Trade union Solidarity today announced that in terms of a ruling by the Commission for Conciliation, Mediation and Arbitration (CCMA), it is in fact entitled to apply for recognition as a trade union within the South African Police Service (SAPS). This followed after five parties had raised their views to prevent Solidarity from organising within the SAPS.
Solidarity’s argument that the recent changes in legislation should particularly benefit minority trade unions prevented from organising among their members due to high threshold agreements, was accepted by CCMA Commissioner James Matshekga. The arguments put forward by Police and Prisons Civil Rights Union (POPCRU) and supported by the South African Policing Union (SAPU), the SAPD, the Safety and Security Sectoral Bargaining Council (SSSBC) as well as the Public Service Co-ordinating Bargaining Council (PSCBC) were rejected by Matshekga.

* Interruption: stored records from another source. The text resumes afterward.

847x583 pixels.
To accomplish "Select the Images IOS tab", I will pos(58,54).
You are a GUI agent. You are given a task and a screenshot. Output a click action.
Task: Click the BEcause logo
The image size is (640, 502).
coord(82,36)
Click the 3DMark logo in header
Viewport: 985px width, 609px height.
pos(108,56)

According to Anton van der Bijl, head of Solidarity’s Centre for Fair Labour Practices, this ruling underlines the fact that a minority trade union not achieving the threshold for recognition may still apply for organisational rights if it is able to prove that it is serving a significant interest. “Solidarity protects various issues of significant importance to our members; issues that majority trade unions pay no attention to. For example, majority trade unions in the SAPS actively litigate against Solidarity in cases that involve the application of affirmative action in the SAPS – cases in which Solidarity protects the rights of minority groups that often suffer serious injustices due to unfair affirmative action measures in the SAPS,” Van der Bijl explained.
Van der Bijl declared that Solidarity was looking forward to the arbitration on the application for recognition. In terms of the ruling, the application must be scheduled as soon as possible. “We are excited to be able to open the door for minority rights in a suffocating and merciless majority environment,” Van der Bijl explained.